Toplumun en önemli ağırlık merkezlerinin tüm çağrılarına rağmen "duruma seyirci kalındığını" belirten Baykal, "Bunlar seyrettikleri halde biz bunu bu noktaya getirdik. Bu noktadan sonra 3 milli görüşçü devletin zirvesinde tepeden aşağıya sıralanırsa ve Türkiye'nin bağımsız kurumları onların takdirine, kadrolaşma anlayışlarına, zihniyetlerine, emanet edilirse Türkiye çok ciddi sıkıntıyla karşı karşıya kalır" dedi.
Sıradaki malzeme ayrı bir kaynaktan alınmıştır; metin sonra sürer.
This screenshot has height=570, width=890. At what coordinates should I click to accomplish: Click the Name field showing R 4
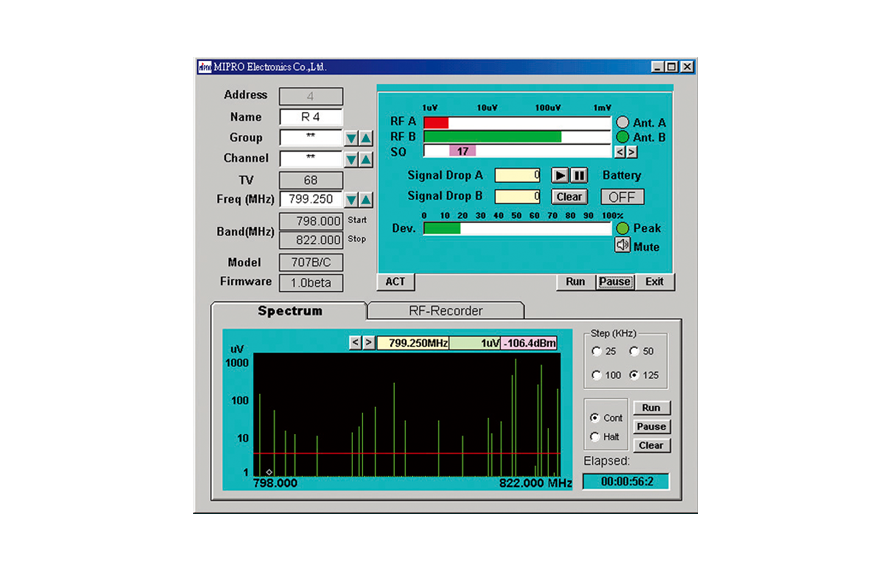[311, 117]
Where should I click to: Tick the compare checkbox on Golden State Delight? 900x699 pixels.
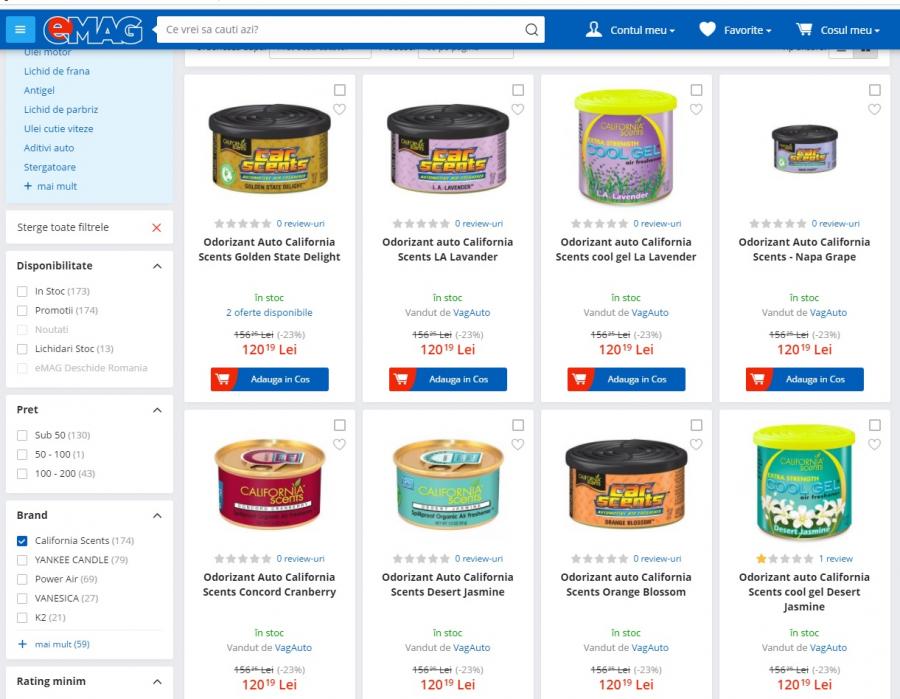340,90
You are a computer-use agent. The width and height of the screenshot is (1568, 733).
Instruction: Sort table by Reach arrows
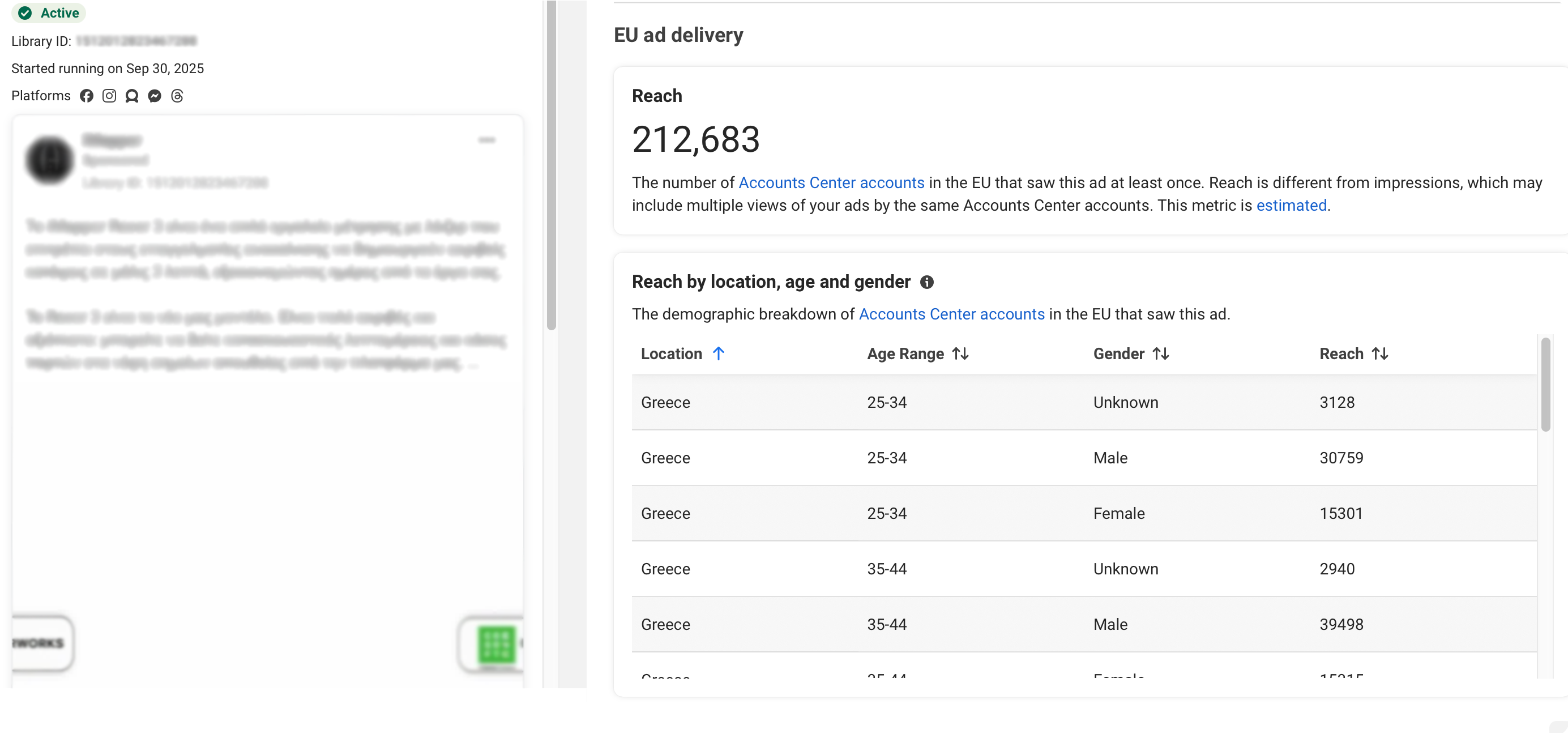[x=1379, y=353]
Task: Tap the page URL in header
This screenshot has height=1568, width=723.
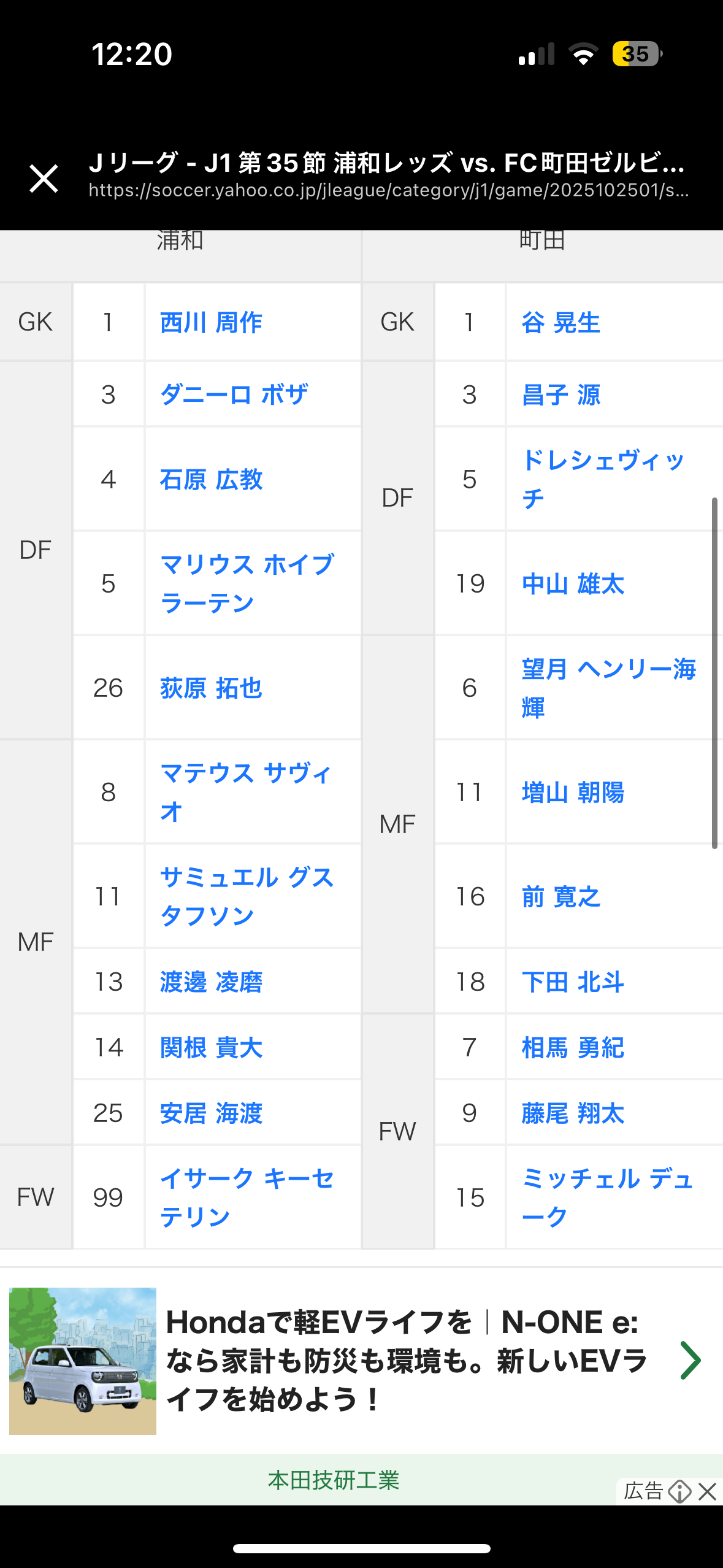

"İlk aylarda kamuoyuna rahatlamak için, böyle bir tehlike olmadığı izlenimini vermemek için bütün şirinlikler yapılacaktır, yapılmaktadır" diyen Baykal, bunlarla insanların kendilerini aldatmasının mümkün olmadığını belirterek şunları söyledi;

"Biz çok iyi biliyoruz. Bakın devlet içinde kadrolaşma ne hale geldi, güvenlik güçleri ne hale geldi? Güvenlik güçleriyle devletin başka güvenlik güçleri arasındaki ilişki ne hale geldi? Yaşadığımız cinayetler karşısında bir türlü konunun iç yüzünün ortaya konulamamasının arkasında neler yatıyor?
Birdenbire saldırılar çok rahatlıkla yapılabilir hale geldi? Bu vahim bir gidiş. Bunu durdurma lazım. Bunu durdurmak için seçime kadar gidecek olan sürede tüm Türkiye'yi bu tehlike karşısında uyarmaya çalışacağız. Tüm bunları görüyoruz. Bu vahim bir gidiş... Seçime kadar tüm Türkiye'yi uyarmaya çalışacağız. Umut ediyorum, seçimlerde tüm bunlar işlemez ise işlerse de tehlike devam ediyor. Seçimlerde yeni bir siyasi dengeyi inşa etmek istiyoruz. O siyasiyi dengeyi artık sağ-sol dengesi diye anlamak doğru değil. O siyasi dengeyle, Anayasa'ya, Cumhuriyet'e, Türkiye'nin birikimlerine sahip çıkma anlayışıyla bir araya gelen merkezin sağındaki, solundaki merkezdeki tüm insanların el ele vererek Türkiye'yi bu milli görüş despotizmine sürüklenmekten kurtarmak zorundayız."

Deniz Baykal, "Anayasa Mahkemesi iptal kararı verirse. AKP ile CHP'nin yeni bir uzlaşma zemini bulması mümkün mü?" sorusunu "AKP'nin böyle bir esneklik gösterme şansı olmadığını son adaylık sürecinde gördük" şeklinde yanıtladı.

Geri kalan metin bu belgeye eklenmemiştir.